Happy reading
Mengetahui respon Jimin. Dokter tersebut hanya bisa menghembuskan nafas kasar. Dan memerintahkan perawat untuk mengurus Jiyeon dan membawanya ke kamar inap.
Perawat tersebut masuk kedalam ruang bersalin.
"Mian. Tuan. Bisakah tuan menyingkir sebentar saja?" tanya perawat wanita kepada Jimin.
Jimin yang sudah putus asa hanya bisa pasrah dan sedikit menjauh dari Jiyeon tanpa sepatah kata pun.
Memgetahui itu. Perawat tersebut dengan cekatan membersihkan tubuh Jiyeon dan memasang alat alat di tubuh Jiyeon. Tak lupa juga dia memasangkan alat pembantu pernapasan.
Melihat itu Jimin heran.
"Mian. Apa yang kalian lakukan?" tanya Jimin
"Kami akan memindahkan Nyonya ke ruang rawat tuan." ujar salah satu perawat kepada Jimin.
"Maksud kalian Jiyeon tidak meninggalkan ku? Dia hanya tidur?" tanya Jimin dengan wajah polosnya.
"Ne. Nyonya Park koma. Tuan."
Deg..
"Koma?" ulang Jimin.
Perawat tersebut hanya mengangguk sebagai jawaban.
"Silahkan tuan mengurus administrasinya. Saya akan membawa Nyonya ke kamar inap." kata perawat
"Bawa dia ke kamar VVIP." ujar Jimin.
Perawat tersebut hanya mengangguk dan membawa Jiyeon ke kamar rawat seperti yang Jimin minta.
.
.
.
Disinilah Jiyeon sekarang. Di ruangan yang lumayan besar, di dominasi dengan dinding berwarna biru pucat.
Dilengkapi dengan sofa, kamar mandi, nakas, dan juga kasur king size.

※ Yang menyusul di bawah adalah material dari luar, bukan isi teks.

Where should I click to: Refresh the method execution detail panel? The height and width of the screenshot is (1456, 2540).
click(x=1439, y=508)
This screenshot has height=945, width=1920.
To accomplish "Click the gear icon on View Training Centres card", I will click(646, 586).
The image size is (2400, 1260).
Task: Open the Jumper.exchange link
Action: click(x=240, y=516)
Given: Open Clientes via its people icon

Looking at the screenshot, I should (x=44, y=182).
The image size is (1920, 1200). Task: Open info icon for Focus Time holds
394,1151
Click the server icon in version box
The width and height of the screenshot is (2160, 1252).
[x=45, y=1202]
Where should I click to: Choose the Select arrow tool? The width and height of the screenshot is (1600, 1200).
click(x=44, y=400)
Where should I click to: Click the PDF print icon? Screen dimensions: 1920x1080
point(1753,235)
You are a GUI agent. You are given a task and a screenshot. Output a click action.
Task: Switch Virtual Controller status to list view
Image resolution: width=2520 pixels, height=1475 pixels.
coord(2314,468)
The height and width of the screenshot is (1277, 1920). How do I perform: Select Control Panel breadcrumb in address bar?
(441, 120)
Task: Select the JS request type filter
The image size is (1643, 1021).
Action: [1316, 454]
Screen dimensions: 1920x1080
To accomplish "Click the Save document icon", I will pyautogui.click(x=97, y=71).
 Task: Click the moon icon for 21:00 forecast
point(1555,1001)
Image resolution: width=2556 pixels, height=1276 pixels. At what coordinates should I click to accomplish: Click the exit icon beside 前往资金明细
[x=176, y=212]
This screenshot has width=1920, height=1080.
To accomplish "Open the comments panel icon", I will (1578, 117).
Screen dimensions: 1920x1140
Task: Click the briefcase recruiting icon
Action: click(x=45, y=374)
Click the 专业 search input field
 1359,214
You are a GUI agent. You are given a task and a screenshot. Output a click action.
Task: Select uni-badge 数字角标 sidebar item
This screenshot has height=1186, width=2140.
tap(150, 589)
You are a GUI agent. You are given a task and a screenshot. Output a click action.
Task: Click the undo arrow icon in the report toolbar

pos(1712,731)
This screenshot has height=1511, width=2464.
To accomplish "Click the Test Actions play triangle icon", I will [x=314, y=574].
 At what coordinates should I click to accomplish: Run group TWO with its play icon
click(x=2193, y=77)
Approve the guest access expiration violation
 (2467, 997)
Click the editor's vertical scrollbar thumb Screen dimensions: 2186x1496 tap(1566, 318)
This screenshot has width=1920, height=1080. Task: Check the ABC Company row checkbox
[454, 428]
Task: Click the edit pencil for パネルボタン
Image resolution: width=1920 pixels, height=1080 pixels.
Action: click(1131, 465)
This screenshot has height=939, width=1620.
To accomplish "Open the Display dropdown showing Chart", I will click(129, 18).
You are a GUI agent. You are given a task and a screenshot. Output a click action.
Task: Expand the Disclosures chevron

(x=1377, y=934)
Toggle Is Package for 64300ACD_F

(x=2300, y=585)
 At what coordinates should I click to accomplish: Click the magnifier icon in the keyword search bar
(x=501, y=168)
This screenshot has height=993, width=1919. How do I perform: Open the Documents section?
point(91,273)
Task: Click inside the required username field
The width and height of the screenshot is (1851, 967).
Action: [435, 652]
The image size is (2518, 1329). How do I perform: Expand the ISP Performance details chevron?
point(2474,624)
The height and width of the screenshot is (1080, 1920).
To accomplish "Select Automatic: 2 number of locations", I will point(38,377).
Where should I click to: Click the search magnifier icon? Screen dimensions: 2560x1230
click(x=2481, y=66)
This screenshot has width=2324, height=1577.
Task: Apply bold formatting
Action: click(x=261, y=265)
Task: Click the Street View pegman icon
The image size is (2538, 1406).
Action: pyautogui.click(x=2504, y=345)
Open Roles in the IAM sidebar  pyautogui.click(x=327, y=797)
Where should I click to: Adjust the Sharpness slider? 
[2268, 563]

Dan dikasur itulah Jiyeon berbaring dengan nyamannya. Tanpa mengetahui Jimin yang menunggunya untuk membuka kelopak mata indahnya.
Cklekk..
Seorang perawat masuk kedalam ruang Jiyeon dengan membawa dua bayi yang memiliki gender berbeda.
"Tuan. Mulai sekarang. Bayi tuan akan disini. Dan jika ada sesuatu yang tuan dan bayi tuan butuhkan. Silahkan tekan tombol hijau itu. Dan jika ada sesuatu dengan nyonya Park. Tuan bisa menekan tombol merah." jelas perawat tersebut.
Jimin hanya bergumam sebagai jawaban.
Tak berselang lama.
Cklek..
Lagi, ruang Jiyeon di buka oleh seseorang.
"Jimin ah..." panggil orang yang membuka ruang inap Jiyeon.
"Appa." Panggil Jimin.
Yaa... Yang membuka pintu ruang inap Jiyeon adalah ayah Jimin. Ayah Jimin masuk di susul dengan sahabat Jimin dan Jiyeon.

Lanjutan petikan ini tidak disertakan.